YOUR OBJECTIVE:
Copy out every line of the items from the one containing "Where should I" down to the one containing "tap(818, 790)", both included, without changing anything.

INFORMATION SHOWN:
-----

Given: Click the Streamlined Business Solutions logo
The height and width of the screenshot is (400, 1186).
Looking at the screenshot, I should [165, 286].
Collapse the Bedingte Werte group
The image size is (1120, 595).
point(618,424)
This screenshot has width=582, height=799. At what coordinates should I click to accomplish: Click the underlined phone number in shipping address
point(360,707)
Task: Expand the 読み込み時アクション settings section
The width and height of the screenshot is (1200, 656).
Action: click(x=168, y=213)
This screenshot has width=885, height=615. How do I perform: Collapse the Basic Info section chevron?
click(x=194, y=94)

-----

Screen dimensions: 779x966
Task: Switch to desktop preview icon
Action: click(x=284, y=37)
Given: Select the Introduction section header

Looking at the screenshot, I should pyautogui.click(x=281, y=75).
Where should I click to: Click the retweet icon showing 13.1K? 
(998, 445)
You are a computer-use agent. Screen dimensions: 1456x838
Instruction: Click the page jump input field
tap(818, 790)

-----

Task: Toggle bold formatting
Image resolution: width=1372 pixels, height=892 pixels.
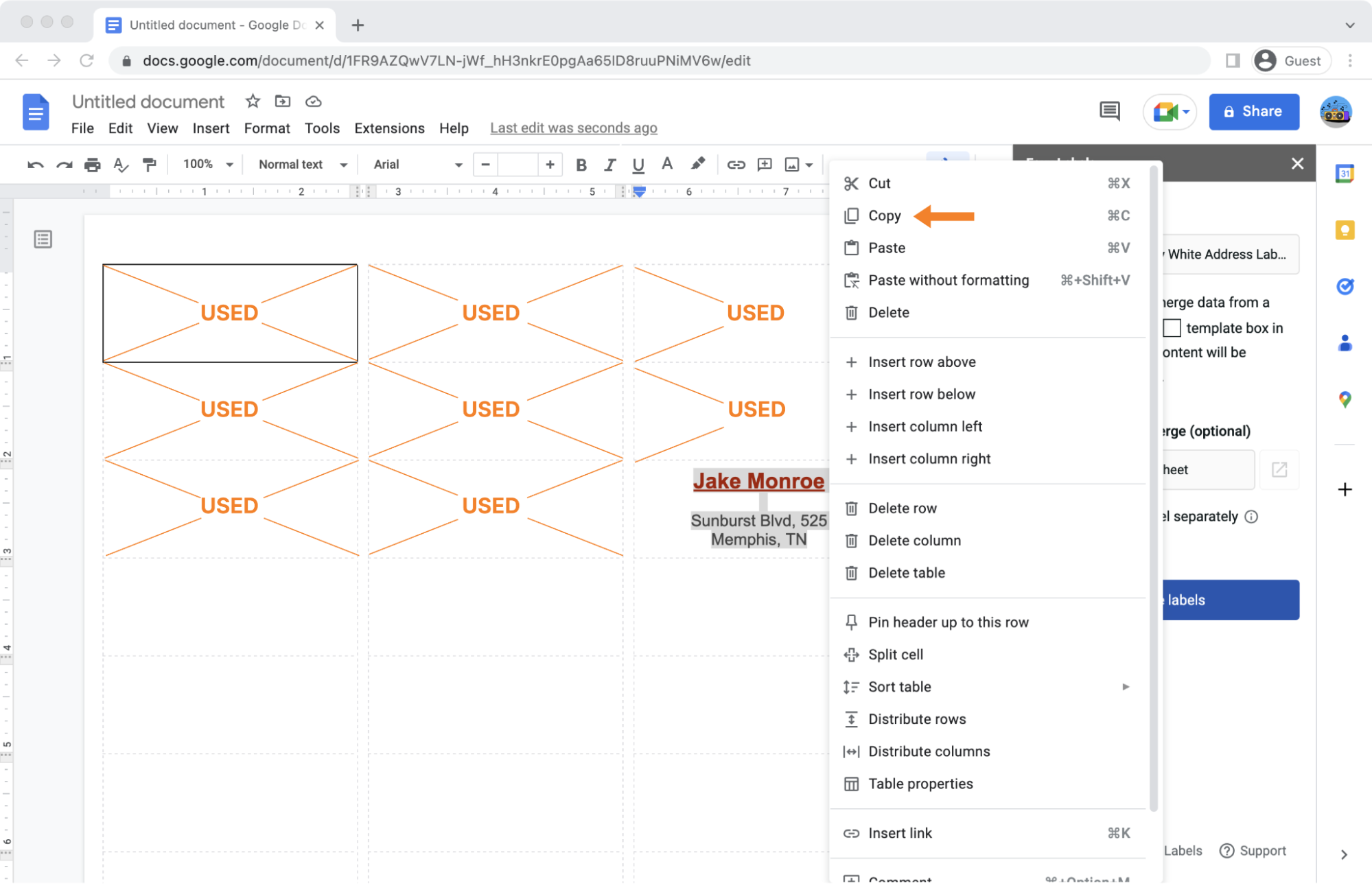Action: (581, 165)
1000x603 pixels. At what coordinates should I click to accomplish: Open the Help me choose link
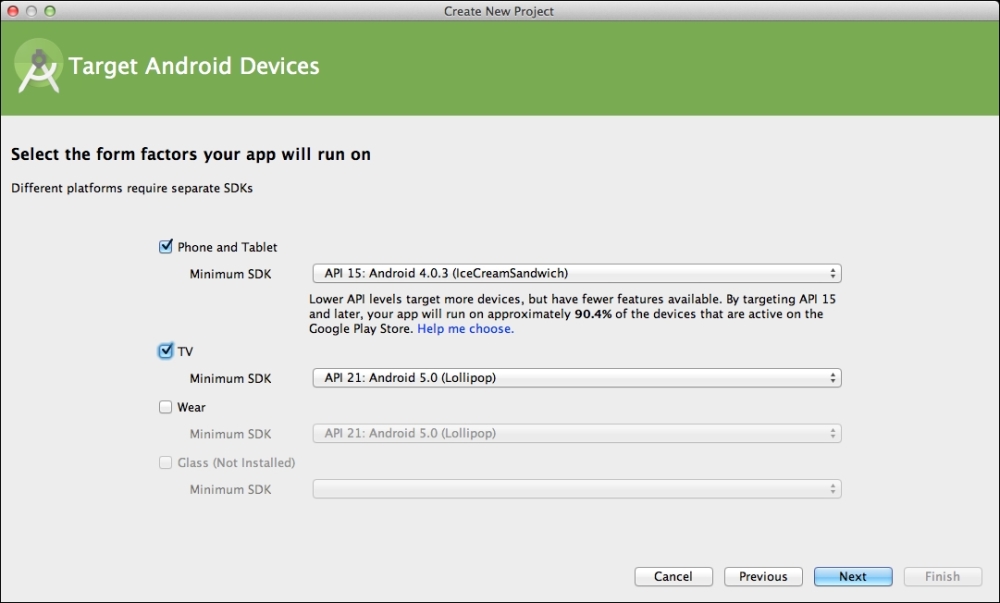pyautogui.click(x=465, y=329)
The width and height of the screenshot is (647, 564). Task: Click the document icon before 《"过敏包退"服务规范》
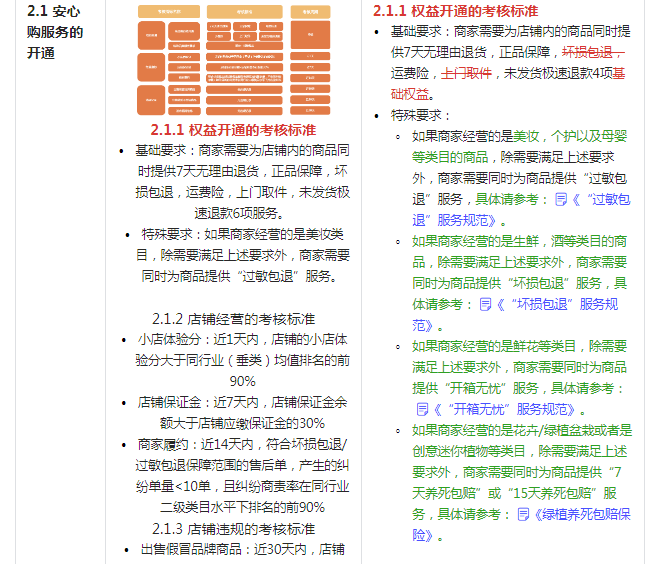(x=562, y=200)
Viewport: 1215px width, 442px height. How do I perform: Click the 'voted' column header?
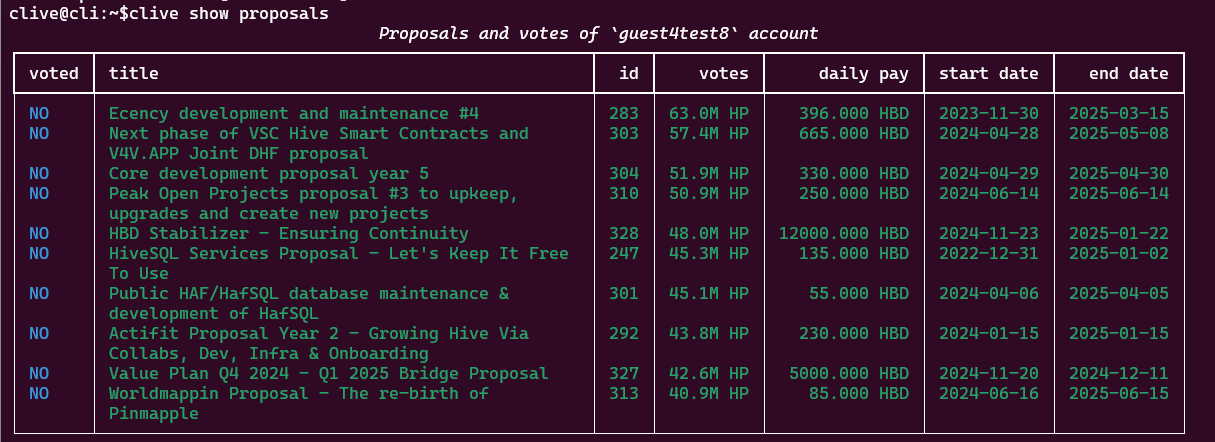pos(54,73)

-----

EXERCISE RESULT:
Where should I click to: Click the retweet icon showing 13.1K? 
(998, 445)
You are a computer-use agent. Screen dimensions: 1456x838
Instruction: Click the page jump input field
tap(818, 790)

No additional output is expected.